World Bulletin / News Desk
Germany's second biggest party will announce Sunday the result of their members' high-stakes vote on whether to join Chancellor Angela Merkel's coalition, a decision that will determine her future after five months of political stalemate.
But with the SPD bitterly divided internally over its way forward following abysmal election results in September, it had also promised its more than 460,000 card holders the final say on the accord.
If the rank-and-file of the 153-year-old labour party gives the thumbs up, Merkel could launch her fourth government by mid-March.
If they torpedo the deal, Europe's biggest economy faces snap elections that could hasten an end to Merkel's leadership after 12 years in power.
The SPD's leadership is appealing to members' sense of responsibility to voters as it urges them to approve the coalition deal.
Party chiefs also argue that they have wrested a maximum amount of concessions from the conservatives, including control over the crucial finance and foreign ministries.

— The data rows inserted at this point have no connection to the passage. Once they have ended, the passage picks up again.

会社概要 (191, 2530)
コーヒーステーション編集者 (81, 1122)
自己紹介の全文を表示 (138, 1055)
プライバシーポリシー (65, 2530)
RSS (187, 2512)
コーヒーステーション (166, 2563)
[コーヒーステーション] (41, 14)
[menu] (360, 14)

A survey published by YouGov in the final days of the voting, which began on February 20 and closed Friday, suggested that the yes camp is slightly ahead, with 56 percent of SPD supporters among the public backing a new partnership with Merkel.

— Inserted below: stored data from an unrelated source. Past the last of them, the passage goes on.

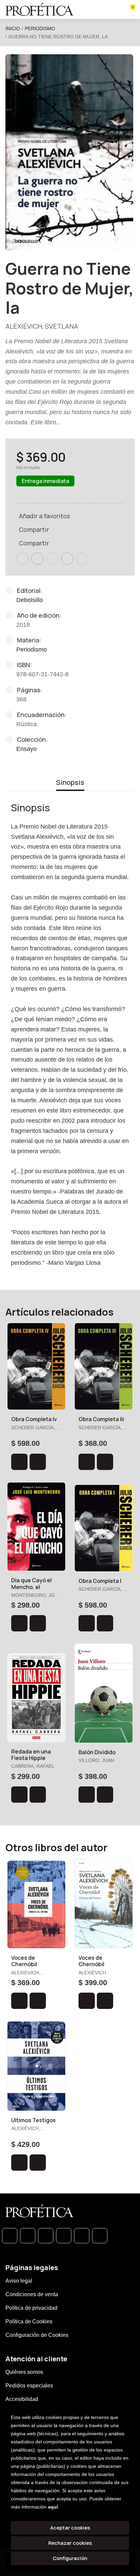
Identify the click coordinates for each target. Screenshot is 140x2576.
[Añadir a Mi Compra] (19, 1462)
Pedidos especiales (29, 2385)
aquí (53, 2507)
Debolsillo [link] (29, 600)
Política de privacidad (31, 2308)
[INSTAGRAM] (63, 2235)
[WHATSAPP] (9, 2235)
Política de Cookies (28, 2321)
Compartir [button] (34, 529)
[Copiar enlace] (82, 559)
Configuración (70, 2558)
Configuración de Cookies (36, 2335)
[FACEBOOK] (27, 2235)
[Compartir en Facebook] (22, 559)
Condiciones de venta (31, 2294)
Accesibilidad (21, 2399)
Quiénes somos (24, 2372)
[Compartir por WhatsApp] (52, 559)
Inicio (12, 28)
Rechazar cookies (70, 2543)
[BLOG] (81, 2235)
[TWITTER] (45, 2235)
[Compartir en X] (37, 559)
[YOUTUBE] (99, 2235)
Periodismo (40, 28)
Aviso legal (18, 2281)
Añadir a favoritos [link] (44, 516)
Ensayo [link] (26, 748)
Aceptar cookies (70, 2527)
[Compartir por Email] (67, 559)
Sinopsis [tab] (70, 782)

It is not clear whether card-carrying SPD members are equally open to the deal.
Top SPD politicians including Foreign Minister Sigmar Gabriel have also voiced confidence that members will plump for a new round in government.
But the SPD's young members have spearheaded a rebellion, with the party's youth wing leader criss-crossing the country over the last weeks making an impassioned case against the coalition.
They argue that governing for another four years under Merkel's shadow would sound the death knell for the party.